▸ Udostępniony fragment:
◆ ◆ ◆ ◆ ◆ ◆ ◆

Konto zbanowane lub skaradzione moze zostac gdy połączysz się z serwerami VPN przy aktywacji kodu Steam.
Hmm... pierwsze słyszę, z resztą jak chcesz sobie zamaskować IP (w celu zmiany strefy, bo rasiści niektórych tytułów nam nie udostępniają "oops sorry this itiem is not available in your region") to jest kilka programów które spokojnie to wykonają tak że Steam się nie połapie, ale to też forma czitu, ja nie używam (i albo się wk**** na logikę Steam i czekam na odblokowanie pozycji, albo jak coś naglącego - np. mocna przecena - proszę jakiegoś zagraniczniaka, żeby mi kupił, tak jak małolat pijaczka wręczając kasę pod sklepem, żeby mu pół litra zakupił
).
Nie kupuj od ruskich i z jakiś niepewnych źródeł. Jak kupisz od kogoś co kupił grę kradziona karta Visa to obaj dostaniecie bana na konto. Natomiast od ruskich związane jet to że jest to inna strefa "monetarna" jest tam taniej. Ten co handluje dostaje blokadę konta, a co dostał traci grę z biblioteki steam.

◆ ◆ ◆ ◆ ◆ ◆ ◆

▸ Przedstawione dane:
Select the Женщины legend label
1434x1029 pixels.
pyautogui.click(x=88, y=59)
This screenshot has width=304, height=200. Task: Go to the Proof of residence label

◆ ◆ ◆ ◆ ◆ ◆ ◆

▸ Polecenie:
Proszę kontynuować tekst o ryzyku utraty konta Steam przy zakupie gier, zaczynając bezpośrednio po jego ostatnim zdaniu.

▸ Wynik zadania:
+1
Co do ruskich to się nie wypowiem, bo nie miałem żadnych dotychczas sygnałów, ale możliwe że sobie panowie z Valve w końcu bilans zrobili i tak jak z podatkami: "Skarb Państwa stracił na przemycie", tak i tutaj ile mają "w plecy" tzn. ilu się nie dało wyr*** na te ich ceny "europejskie" i zaczęli wprowadzać takie ograniczenia. Z innej beczki co jak faktycznie "znam" danego Rosjanina i faktycznie dostałbym od niego prezent, hę? Przecież to kolejna "rasistowstwo" dotyczące narodowości (znaczy nacji, ale nacjonalizacja to termin zarezerwowany do czego innego). Gdzie wtedy się udać? Do Sztrasburga (ale nie do prowadzącego Familiadę
)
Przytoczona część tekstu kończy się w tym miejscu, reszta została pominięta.